# Using the information
1. Translate this sentence from the passage on rabri and paan into Spanish: "First comes the fresh betel leaf, trimmed and checked."
2. Answer these questions using the passage on rabri and paan:
(a) Which spice gently perfumes the rabri?
(b) In what location is JJ Paan Bhandar?
(c) What is the first thing used when the paan is made?
3. Reproduce the passage on rabri and paan word for word, from "The rabri is" down to "a strange gravity.".

-- Selected extract follows --

The rabri is dense and luxurious, slow-cooked until milk becomes something almost sacred. Thick layers cling to the spoon, perfumed gently with cardamom. Each bite feels indulgent and grounding at the same time. The habit-forming confection consists of a medley of ingredients – spices, dairy, sugar and a generous topping of kewra (rose water). Eating it while knowing the hands that made it have faced real danger gives the sweetness a strange gravity.
By now, my palate craves balance, and that’s when I stop at JJ Paan Bhandar in Jagdish Chowk. This isn’t a casual transaction—it’s a ritual. I watch closely as my paan is crafted with care and muscle memory honed over years. First comes the fresh betel leaf, trimmed and checked. Then, one by one, sixteen ingredients are layered with intention: slaked lime (chuna), catechu (kattha), finely chopped areca nut (supari), gulkand, fennel seeds, green cardamom powder, clove, desiccated coconut, chopped dates, rose petals, mint paste, a bright cherry, aniseed, sugar pearls (mishri), and tutti frutti. Each addition is precise, balanced, almost meditative.

-- Selected extract concluded --
-- Provided data follows --

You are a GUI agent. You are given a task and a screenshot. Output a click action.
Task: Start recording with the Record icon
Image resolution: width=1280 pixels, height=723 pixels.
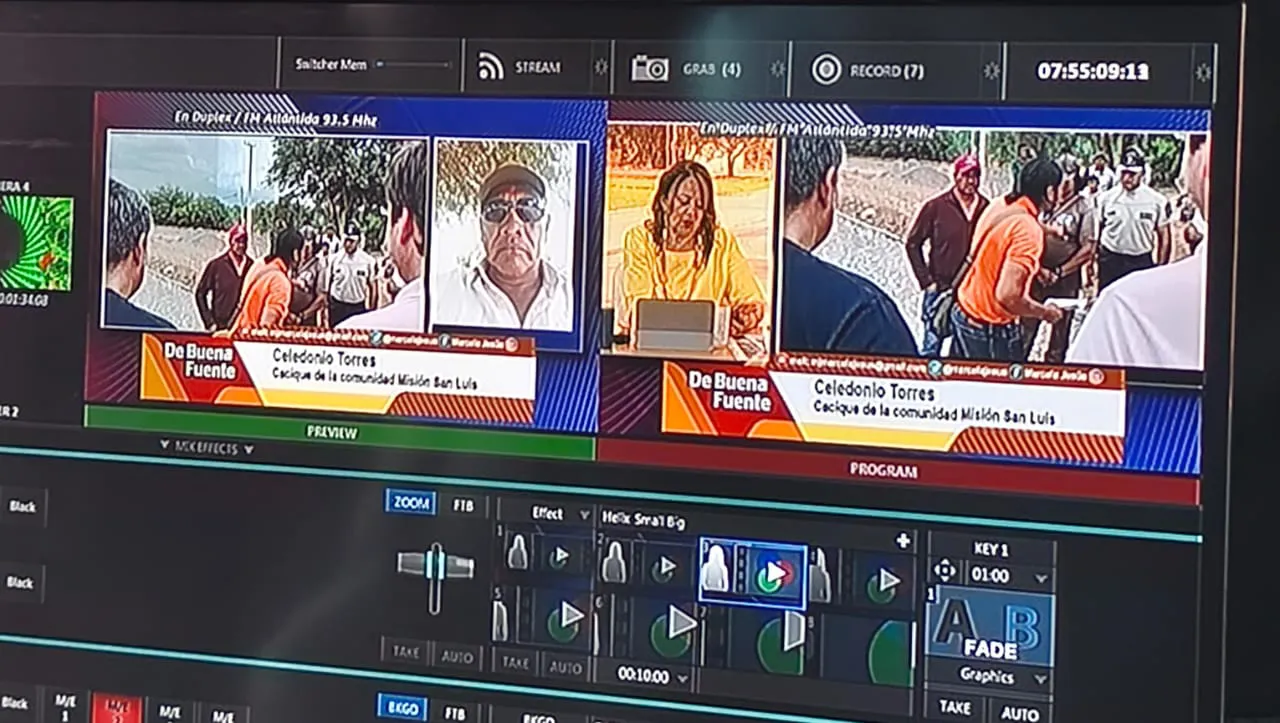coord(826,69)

-- Provided data concluded --

# Solutions by task
1. Primero viene la hoja de betel fresca, recortada y revisada.

2.
(a) Cardamom.
(b) Jagdish Chowk.
(c) A fresh betel leaf, trimmed and checked.

3.
The rabri is dense and luxurious, slow-cooked until milk becomes something almost sacred. Thick layers cling to the spoon, perfumed gently with cardamom. Each bite feels indulgent and grounding at the same time. The habit-forming confection consists of a medley of ingredients – spices, dairy, sugar and a generous topping of kewra (rose water). Eating it while knowing the hands that made it have faced real danger gives the sweetness a strange gravity.